◆ Exercise requirements: Output all the entries below. Each must match exactly.

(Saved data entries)
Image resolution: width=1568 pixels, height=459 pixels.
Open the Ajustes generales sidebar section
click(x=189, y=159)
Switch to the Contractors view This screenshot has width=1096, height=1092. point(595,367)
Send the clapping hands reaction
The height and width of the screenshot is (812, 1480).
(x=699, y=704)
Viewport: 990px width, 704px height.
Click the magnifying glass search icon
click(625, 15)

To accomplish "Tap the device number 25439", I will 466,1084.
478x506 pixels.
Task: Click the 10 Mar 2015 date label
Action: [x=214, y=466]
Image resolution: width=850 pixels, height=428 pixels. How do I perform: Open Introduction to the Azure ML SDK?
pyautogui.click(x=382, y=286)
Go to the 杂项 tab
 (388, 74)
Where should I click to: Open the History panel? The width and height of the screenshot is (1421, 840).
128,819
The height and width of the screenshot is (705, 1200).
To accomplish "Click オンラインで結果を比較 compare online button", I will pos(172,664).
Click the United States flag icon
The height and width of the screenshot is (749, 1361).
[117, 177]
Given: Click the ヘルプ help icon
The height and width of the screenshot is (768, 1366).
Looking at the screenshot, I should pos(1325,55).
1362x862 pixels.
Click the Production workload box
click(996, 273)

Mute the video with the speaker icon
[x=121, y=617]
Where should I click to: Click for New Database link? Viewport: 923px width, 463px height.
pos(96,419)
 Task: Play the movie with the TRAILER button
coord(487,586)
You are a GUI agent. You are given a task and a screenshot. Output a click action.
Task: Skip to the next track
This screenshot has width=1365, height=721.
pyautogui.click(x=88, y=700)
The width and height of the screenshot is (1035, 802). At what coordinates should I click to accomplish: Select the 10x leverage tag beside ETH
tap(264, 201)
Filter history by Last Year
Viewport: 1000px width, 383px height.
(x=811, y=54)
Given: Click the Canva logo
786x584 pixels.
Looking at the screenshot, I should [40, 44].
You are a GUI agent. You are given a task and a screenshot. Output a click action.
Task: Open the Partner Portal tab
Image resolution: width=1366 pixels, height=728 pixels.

◆ Answer below:
Image resolution: width=1568 pixels, height=459 pixels.
Open the Ajustes generales sidebar section
click(x=189, y=159)
Switch to the Contractors view This screenshot has width=1096, height=1092. point(595,367)
Send the clapping hands reaction
The height and width of the screenshot is (812, 1480).
(x=699, y=704)
Viewport: 990px width, 704px height.
Click the magnifying glass search icon
click(625, 15)

To accomplish "Tap the device number 25439", I will 466,1084.
478x506 pixels.
Task: Click the 10 Mar 2015 date label
Action: [x=214, y=466]
Image resolution: width=850 pixels, height=428 pixels. How do I perform: Open Introduction to the Azure ML SDK?
pyautogui.click(x=382, y=286)
Go to the 杂项 tab
 (388, 74)
Where should I click to: Open the History panel? The width and height of the screenshot is (1421, 840).
128,819
The height and width of the screenshot is (705, 1200).
To accomplish "Click オンラインで結果を比較 compare online button", I will pos(172,664).
Click the United States flag icon
The height and width of the screenshot is (749, 1361).
[117, 177]
Given: Click the ヘルプ help icon
The height and width of the screenshot is (768, 1366).
Looking at the screenshot, I should pos(1325,55).
1362x862 pixels.
Click the Production workload box
click(996, 273)

Mute the video with the speaker icon
[x=121, y=617]
Where should I click to: Click for New Database link? Viewport: 923px width, 463px height.
pos(96,419)
 Task: Play the movie with the TRAILER button
coord(487,586)
You are a GUI agent. You are given a task and a screenshot. Output a click action.
Task: Skip to the next track
This screenshot has width=1365, height=721.
pyautogui.click(x=88, y=700)
The width and height of the screenshot is (1035, 802). At what coordinates should I click to accomplish: Select the 10x leverage tag beside ETH
tap(264, 201)
Filter history by Last Year
Viewport: 1000px width, 383px height.
(x=811, y=54)
Given: Click the Canva logo
786x584 pixels.
Looking at the screenshot, I should [40, 44].
You are a GUI agent. You are given a task and a screenshot. Output a click action.
Task: Open the Partner Portal tab
Image resolution: width=1366 pixels, height=728 pixels.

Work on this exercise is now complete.